> [課題]:
本文によると、四字熟語「盲亀浮木」の由来となった故事は、どの経典に記されていますか。

その他の自死については、盲目の亀が流木の穴に入ることが極めて稀なように、人間として生まれてくることは貴重なことなので、自ら命を断てば来世はより苦しい状況で生まれてくるという内容が『雑阿含経』に記されています。(四字熟語の「盲亀浮木」はこの故事から来ています)
言うまでもありませんが、焼身にしろ他の方法にしろ、宗派によって解釈は異なり、誰にでも当てはまるものではなく、また自殺を肯定するものではないことをご理解ください。

作者不明『捨身飼虎図』法隆寺蔵
己の命はかけがえのない貴重なものです。
それは考えるまでもなく、本能的に誰もが分かっていることです。

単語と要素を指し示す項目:
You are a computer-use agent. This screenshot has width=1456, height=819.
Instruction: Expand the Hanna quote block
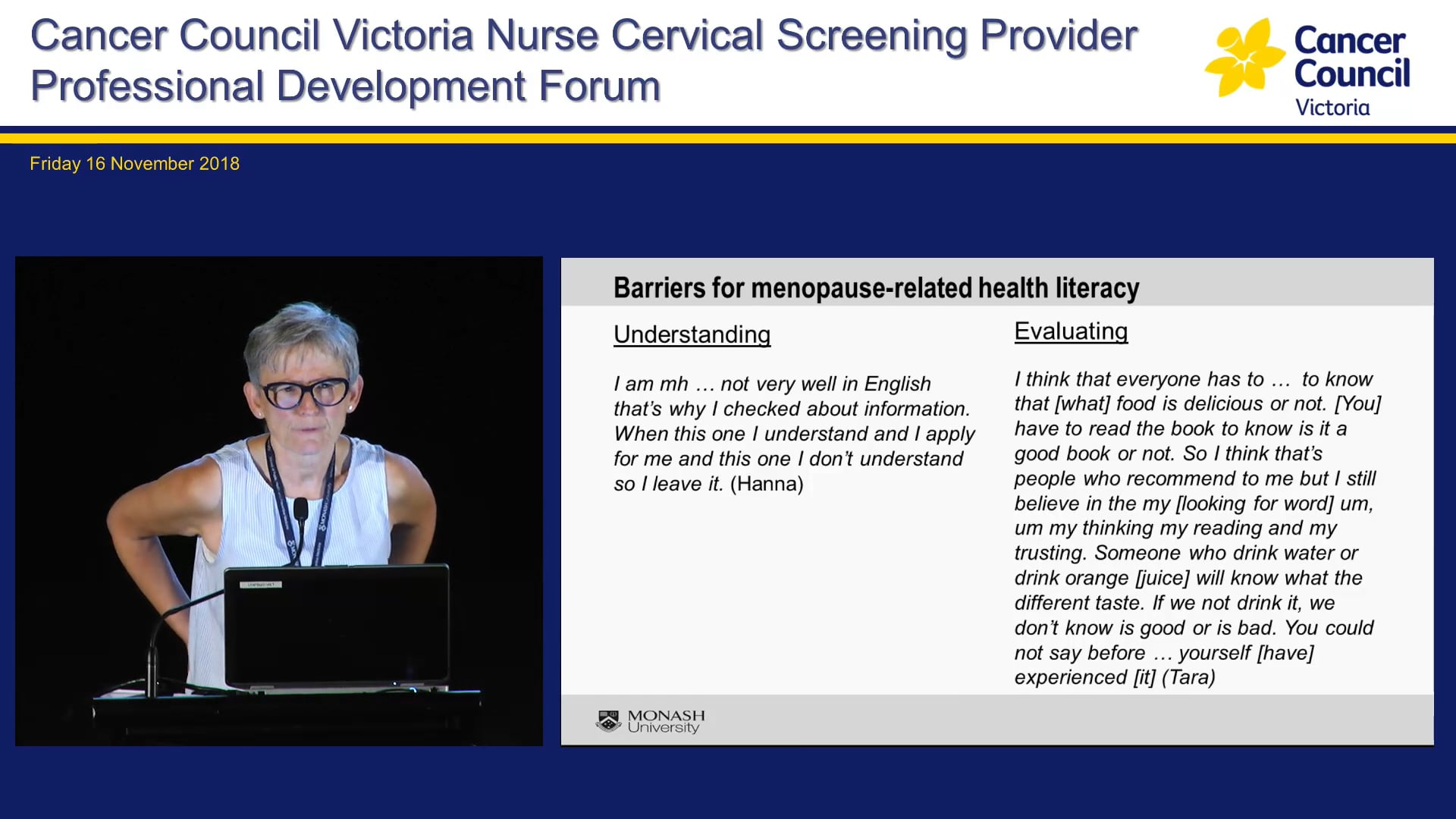(792, 432)
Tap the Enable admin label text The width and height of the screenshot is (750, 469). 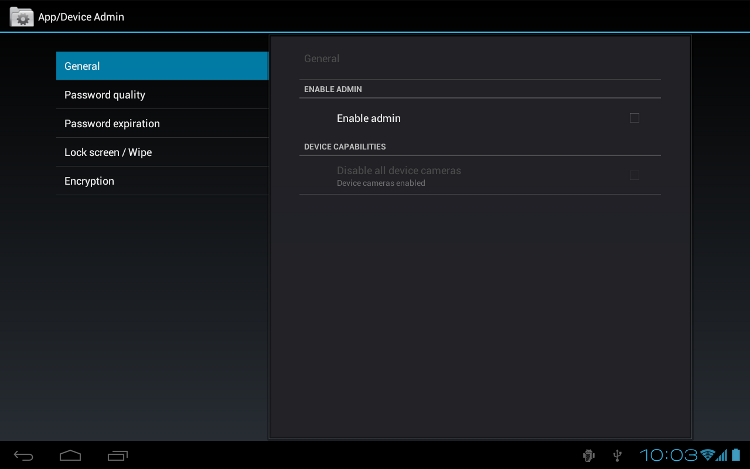(x=368, y=118)
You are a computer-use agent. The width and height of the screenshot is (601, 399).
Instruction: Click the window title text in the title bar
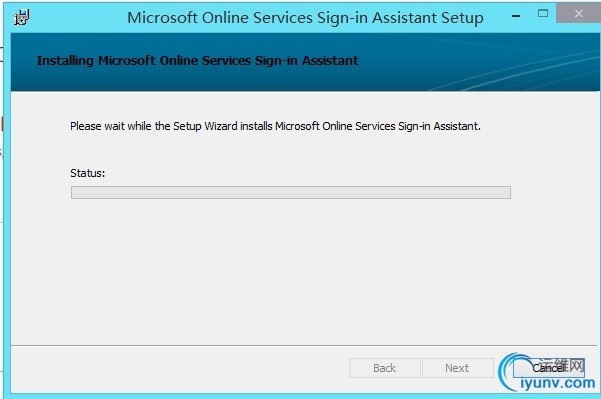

> [解答例]:
『雑阿含経』に記されています。